Q&A with Maresa Ponitch of Dusty Rose Vintage

Photo: Greenpointers.com/

Photo: Greenpointers.com/

When you step into Maresa Ponitch’s Dusty Rose Vintage shop in Greenpoint, Brooklyn you’ll feel like a kid stepping into an amazingly stocked candy store. Towards the front of the store are curated collections that have been carefully picked and merchandised for shoppers. The majority of the store space is filled with bins upon bins that are stuffed to capacity with clothing and accessories. If you are a more ambitious shopper you are welcomed to dive right on in, climb a ladder and submerge yourself into pounds of denim. We were also lucky enough to talk to Maresa about Dusty Rose and all things vintage!

What’s the brief Dusty Rose timeline?
I started a shop on Etsy in 2008 while I was still wholesaling elsewhere. Then I started wholesaling for myself in Brooklyn, first at a different location, and when I settled in at my new place and launched permanent public hours I expanded the name to include all aspects of the business (wholesale, retail, events, etc)

What’re the most popular items purchased from Dusty Rose?
Tough call. Definitely the basics – tees, flannel, jeans. What has really been making me happy is my customers that purchase the stuff at retail prices at the front and then go in for a dig in the wholesale area for a bargain. It shows me that this town has lots of sophisticated shoppers that understand why some things are more valuable than others and embrace both.

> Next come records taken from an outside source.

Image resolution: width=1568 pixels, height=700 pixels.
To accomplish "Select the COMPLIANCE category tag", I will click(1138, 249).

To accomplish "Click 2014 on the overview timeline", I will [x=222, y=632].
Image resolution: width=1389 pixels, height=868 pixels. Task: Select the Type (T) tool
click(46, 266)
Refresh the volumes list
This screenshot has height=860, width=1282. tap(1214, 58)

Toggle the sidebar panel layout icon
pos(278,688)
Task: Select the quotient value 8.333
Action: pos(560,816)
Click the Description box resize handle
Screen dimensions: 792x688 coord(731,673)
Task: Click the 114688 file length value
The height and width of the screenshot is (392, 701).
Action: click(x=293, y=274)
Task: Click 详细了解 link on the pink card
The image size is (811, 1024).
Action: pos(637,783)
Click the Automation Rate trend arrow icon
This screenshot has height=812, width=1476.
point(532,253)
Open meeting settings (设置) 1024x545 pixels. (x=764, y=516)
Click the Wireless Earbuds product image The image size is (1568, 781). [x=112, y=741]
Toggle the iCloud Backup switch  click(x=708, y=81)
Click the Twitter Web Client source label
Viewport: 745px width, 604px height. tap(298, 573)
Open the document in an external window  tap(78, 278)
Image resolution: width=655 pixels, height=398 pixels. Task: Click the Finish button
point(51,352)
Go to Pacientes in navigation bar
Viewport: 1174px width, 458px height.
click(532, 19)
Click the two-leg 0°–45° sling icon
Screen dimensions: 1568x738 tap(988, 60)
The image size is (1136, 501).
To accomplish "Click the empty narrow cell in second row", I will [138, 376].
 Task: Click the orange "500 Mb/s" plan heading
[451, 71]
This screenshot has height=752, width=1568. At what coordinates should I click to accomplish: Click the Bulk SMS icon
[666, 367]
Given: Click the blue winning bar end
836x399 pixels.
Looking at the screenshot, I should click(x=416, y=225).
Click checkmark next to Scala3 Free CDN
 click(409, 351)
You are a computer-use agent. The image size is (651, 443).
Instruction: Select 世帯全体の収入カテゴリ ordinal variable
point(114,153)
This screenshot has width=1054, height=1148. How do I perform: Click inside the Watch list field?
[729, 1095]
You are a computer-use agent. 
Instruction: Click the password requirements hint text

I’m a huge fan of mixing high and low so these people feel like part of my tribe.

Photo: Dustyrosevintage.com

Photo: Dustyrosevintage.com

Has there ever been anything you ended up not wanting to get rid of? And kept for yourself?
I’ve been trying to practice a “catch and release” system since I have a typical NY closet and don’t have the space to hoard. So this allows me to play with something a few times and then give it back.

What’s the big trend right now based off of what you see your customers buying?
A lot of my clients are European so what I sell wholesale is way different than what I sell to the public shopping for themselves. I’m definitely seeing the “normcore” thing with the local public. Lots of late 90s style beanies, solid colors, ribbed sweaters… stuff I would have never bought 18 months ago. I love that I have to be ahead of the trends in order to get the right stuff in. It keeps me on my toes. But I also love that my customers have such diverse personal style that everything sells. Watching people shop in an environment that has not been curated by style or colorway or any of the other ways that the retail experience is usually spelled out is a truly fascinating thing. I am moved by people’s self presentation decisions, so it’s really cool to see how they zone in on what they want in a sea of options.

Photo: Timeout.com

Photo: Timeout.com

Can you share with us some of your favorite places to shop (vintage or not)?
I’ve been a dedicated fan of Muji socks since living in Japan in 2001. Random but true. I also love About Glamour in Williamsburg for my Japanese nostalgia cravings – they carry lots of gently used Japanese brands that I love. I like The One Well down the street from my warehouse for an unexpected selection of local and eco products that I’m not cool enough to know about. The best vintage store in the city is Ten Foot Single. No contest.

What would be the next step for Dusty Rose?
There are a few. I want to continue hosting pop-ups because I recognize what a privilege it is to be able work with the heaps of talented people in this city. I’ve been wholesaling for almost a decade so it feels really good to branch out into more event based stuff in the warehouse like classes and launch parties and interactive engagement. I will also devote some more energy to a reconstructed vintage line (both clothing and home goods). This is something I got started with at Urban Outfitters ten years ago and I’ve always really loved it. And in the next few years I’ll be exploring some options upstate. I’d love to have a satellite operation in a giant barn that could accommodate the wholesale as well as events for all of the people who are fleeing Brooklyn and need fun things to do up there.